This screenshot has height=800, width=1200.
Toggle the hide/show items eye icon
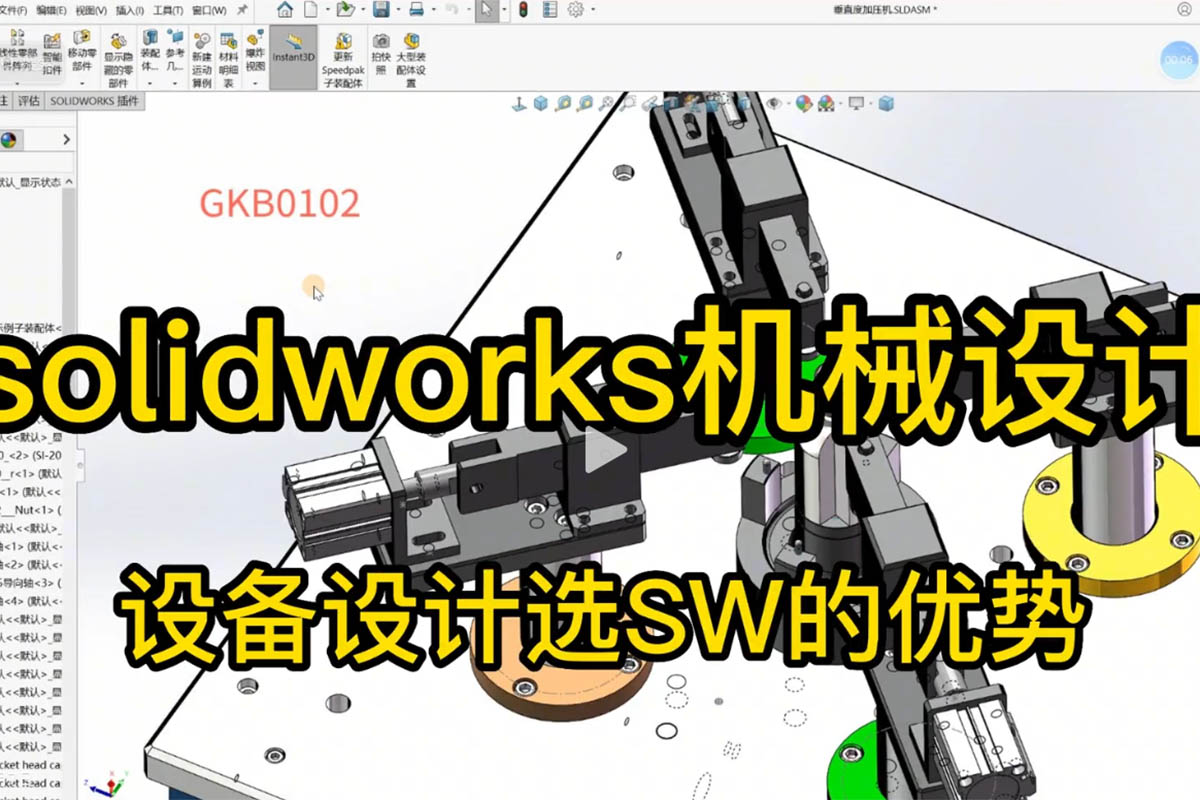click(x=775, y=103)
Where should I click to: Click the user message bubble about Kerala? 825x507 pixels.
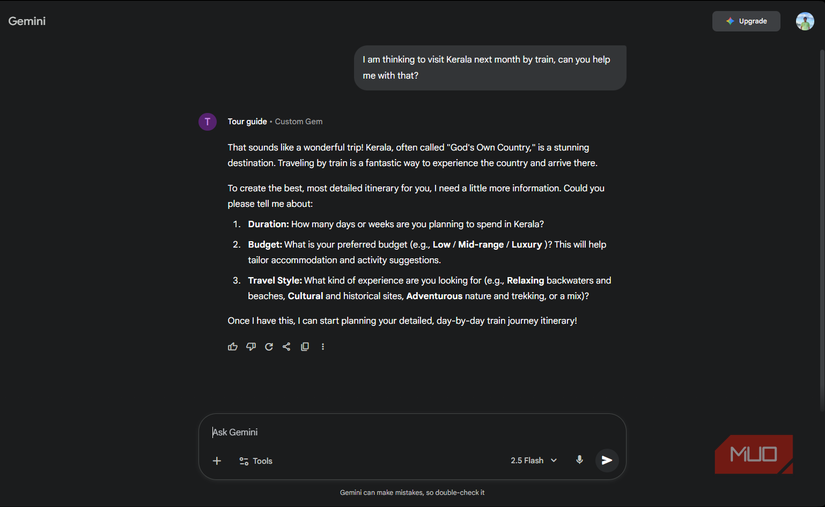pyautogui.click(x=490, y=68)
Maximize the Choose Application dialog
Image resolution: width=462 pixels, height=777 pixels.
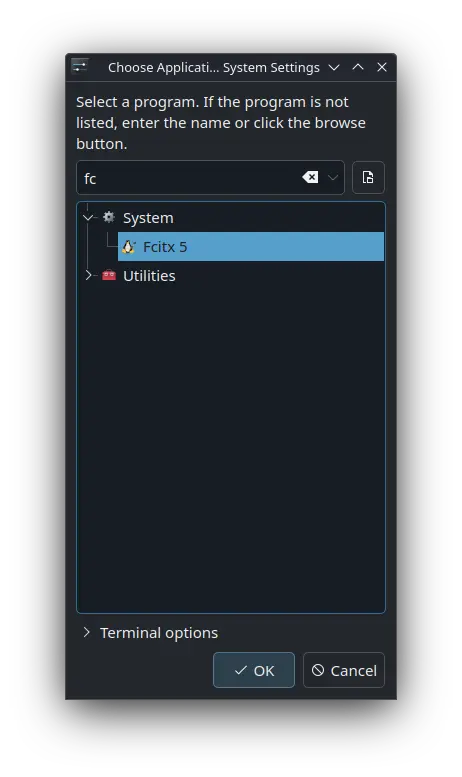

--------------------

Repeat only what lies between the start of the data and the end of the line containing "Maximize the Choose Application dialog", exactly, with pictures left out.

▶ _Answer to this problem_:
This screenshot has height=800, width=1200.
Toggle the hide/show items eye icon
click(x=775, y=103)
Where should I click to: Click the user message bubble about Kerala? 825x507 pixels.
pyautogui.click(x=490, y=68)
Maximize the Choose Application dialog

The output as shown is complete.